Heartbreak isn't just for teenagers

I remember writing in and crying over a diary in my bedroom at age 16 or so. Because when I was heartbroken— whether it was from a breakup, my feelings of uselessness or just teenage angst—I would write. I have always been an emotional person but I never really liked TALKING about those emotions. I am a loud mouth but certainly not about feelings. Normal people vent that stuff to their moms, siblings or friends or eventually a spouse. I have always taught myself to just sit with those feelings. I felt more comfortable writing them instead. Sure, I've gotten over teenage heartache and it now seems insignificant looking back. But that's not to say it didn't hurt like hell right then and there.

I got back into writing and sharing fervently in the months and now years after Matthew died because it was the only outlet I knew that felt like release. Tons of spiral notebooks and journals hold the majority of my feelings. I had so much sadness, anger, frustration, regret, guilt. And I sat with so many unanswered WHYs. I didn't want to burden anyone talking about the heartache either and I already knew what my mom and sisters would say as the only remedy, which was to pray. But I was too tired and angry for that. But with writing, I don't have to hold up the other end of an uncomfortable grief-y conversation or answer questions that will likely break me.

Even professional therapy is hard for me to keep up with and I'm sure it helps people like me to sort it all out. But some days I think, you know I can just save that $200/hour by just going to the library for a pile of self-help books. Maybe I'll download a new yoga app—I mean it's hard for me to keep quiet longer than 18 seconds, but it's easier than going to talk about feelings. I just don't like to do it. For graduating college with a communications degree, I sure have some pretty horrible skills when it comes to dialogue with another person. I just don't have the answers to questions that come after personal sharing. I don't know WHAT event caused me to feel insecure about XYZ. I don't know WHICH life moment made me feel unlovable or unworthy of good things. I don't know exactly WHO always made me feel desperate for approval in life. I only know that I feel this way and that's that. 

But all the above can lead to a recipe for disaster when it comes to personal relationships and mine are no exception.

I haven't said much about love lately, and frankly I'm sure not many people really care. But with sharing a lot of my journey with family and friends over the past several years, it's not an element I want to omit or fake— because that's just not who I am. I had been seeing a great guy for over two years and my children and I have become very close to him. But because he was a very introverted, private person, I tried respecting that by not sharing stories or pictures of him or his children out to the world. Which was very hard for me. Because when I'm having a good time out here living or loving, I want to share it, document it, scream it from the rooftops because I know how quickly good things can be ripped from you. But for him, it was the last thing he wanted. Mixing introverts and extroverts is risky business too, trust me I know from experience. But when you stir in relationship baggage, emotions, different stress coping habits and miscommunication (mainly because the communications major probably should have chosen Poli-Sci instead) well, the risky business just becomes a futile attempt to keep two people together who have incredible physical chemistry and laugh at the same jokes. Both of which can wane over time despite living in close proximity to each other in the most beautiful of geographic climates.

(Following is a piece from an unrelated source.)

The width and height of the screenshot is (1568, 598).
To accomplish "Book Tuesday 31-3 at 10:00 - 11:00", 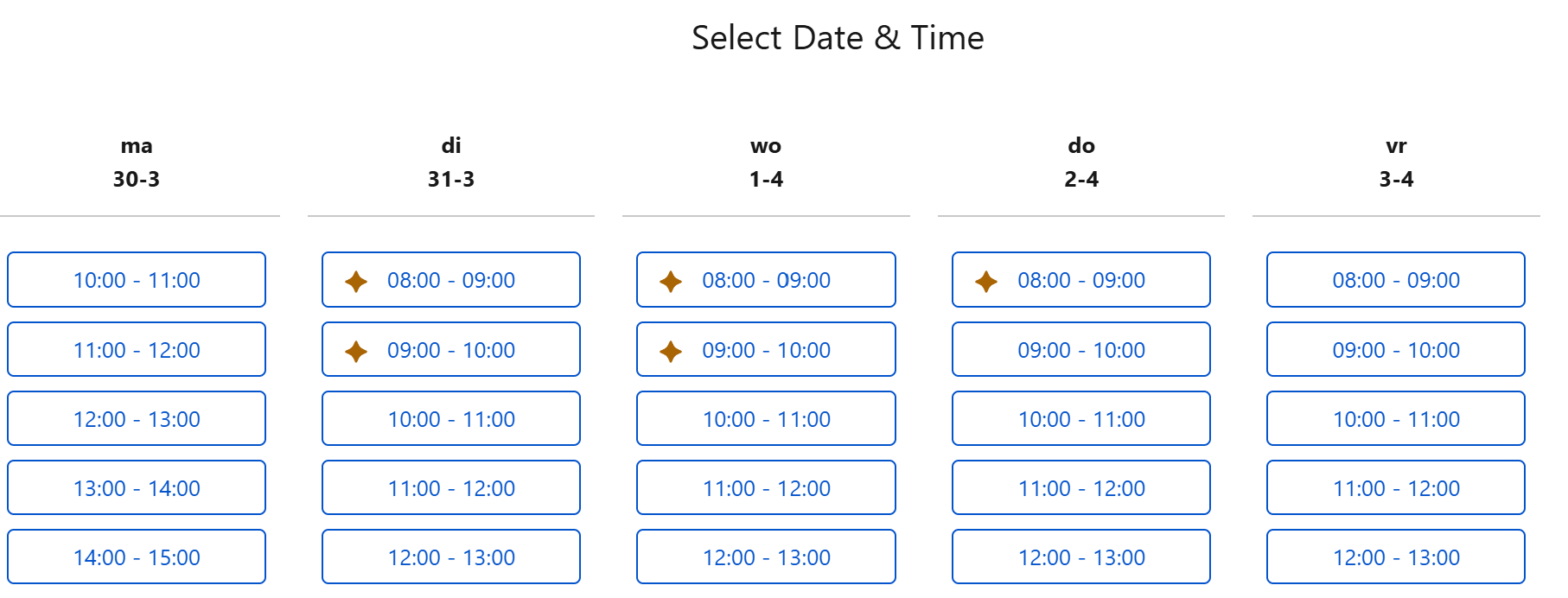I will [451, 419].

So I'm writing today. To say that dating as a 45-year-old widow with four kids isn’t easy and there is still heartache even though I’m not a teenager anymore. I will continue to investigate my faults and shortcomings in life, especially in relationships. I’ll accept my failings but also realize I can’t change myself in order to fit another person’s needs. No matter how much I loved and adored this guy, and still do. I will balance emotions that sometimes violently rupture at the surface. In therapy or not. I tell myself I will grow from the people who come into my life—good or not so good. I won't regret any of it. I can turn this experience into a lasting friendship. I'll try and continue to mend pieces of me that are broken. Sure I'll get over the heartbreak. I've been through some of that before. 

It doesn't mean though that it doesn't hurt like hell right here and now.